Diskusi tersebut merupakan rangkaian acara seminar internasional yang diselenggarakan oleh INFID (International NGO Forum on Indonesian Development), bekerjasama dengan Nahdlatul Ulama, Muhammadiyah, dan KBRI di Pakistan, Tunisia, dan Malaysia pada tanggal 25-27 Januari 2022.
Menurut Najib, OKI dapat berperan meningkatkan kesadaran masyarakat terhadap isu-isu Islam di negara-negara mayoritas muslim. Bentuk kepedulian ini selanjutnya akan ditindaklanjuti dengan aksi solidaritas, audiensi antar negara, maupun aksi-aksi lainnya.
Meski demikian, lanjutnya, peranan organisasi OKI perlu untuk ditingkatkan. Hal ini karena organisasi tersebut memiliki kemampuan akses yang luas ke negara-negara muslim lainnya. Salah satu bentuk penguatannya bisa melalui jalur akademisi meskipun hingga saat ini masih minim.
“Selain dalam bentuk ilmiah, penguatan itu juga dapat dilakukan dalam bentuk penyadaran bahwa Islam tidak identik dengan Timur Tengah. Hal ini bertujuan untuk meminimalisir adanya anggapan, terutama dari Barat, bahwa Islam di Timur Tengah adalah agama teroris,” ungkap Najib.
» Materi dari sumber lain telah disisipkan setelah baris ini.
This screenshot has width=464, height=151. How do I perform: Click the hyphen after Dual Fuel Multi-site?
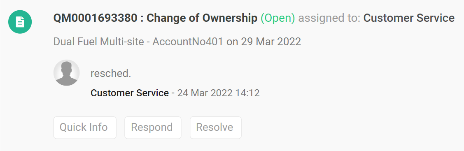(148, 42)
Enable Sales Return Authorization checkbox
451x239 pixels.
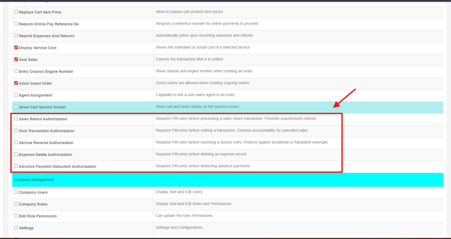[16, 119]
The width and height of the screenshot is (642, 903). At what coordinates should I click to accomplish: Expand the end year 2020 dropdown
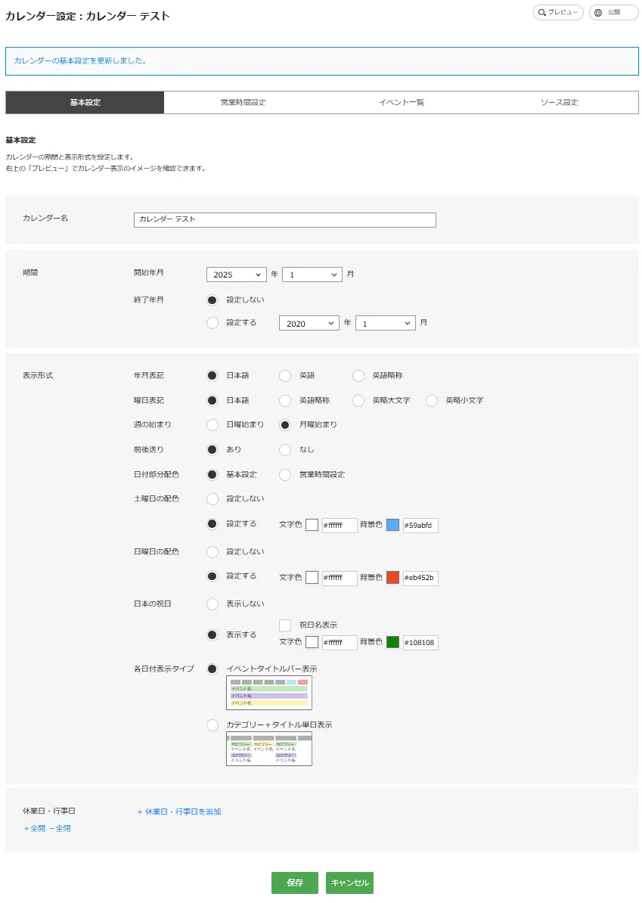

“Kita harus desentralisasi Islam dari Timur Tengah. Ini akan membuat dunia Barat mengerti bahwa Islam tidak identik dengan Timur Tengah,” tandasnya.
Di forum yang sama, Dekan Fakultas Islam Nusantara (UNUSIA), Jakarta, Ahmad Suaedy, menegaskan bahwa komitmen Islam terhadap perdamaian dunia tidak boleh hanya berhenti pada tataran konsep semata.
“Perbincangan mengenai komitmen Islam terhadap perdamaian dunia tidak boleh hanya dalam tataran konsep saja. Kita harus membawa topik ini ke dalam realitas yang ada.” tegas Suaedy,
Lebih lanjut, dia menekankan pada bagaimana umat Islam mengimplemetasikan rahmatan lil ‘alamin secara konkrit.
“Salah satu cara untuk merealisasikannya adalah dengan bersikap adil dan tidak melakukan paksaan dalam beragama,” ungkap Suaedy.
Sikap adil, menurutnya, adalah niscaya dalam merealisasikan praktik Islam rahmatan lil alamin, tidak membeda-bedakan suku, ras, dan agama, dan yang paling penting tidak melakukan opresi dalam beragama.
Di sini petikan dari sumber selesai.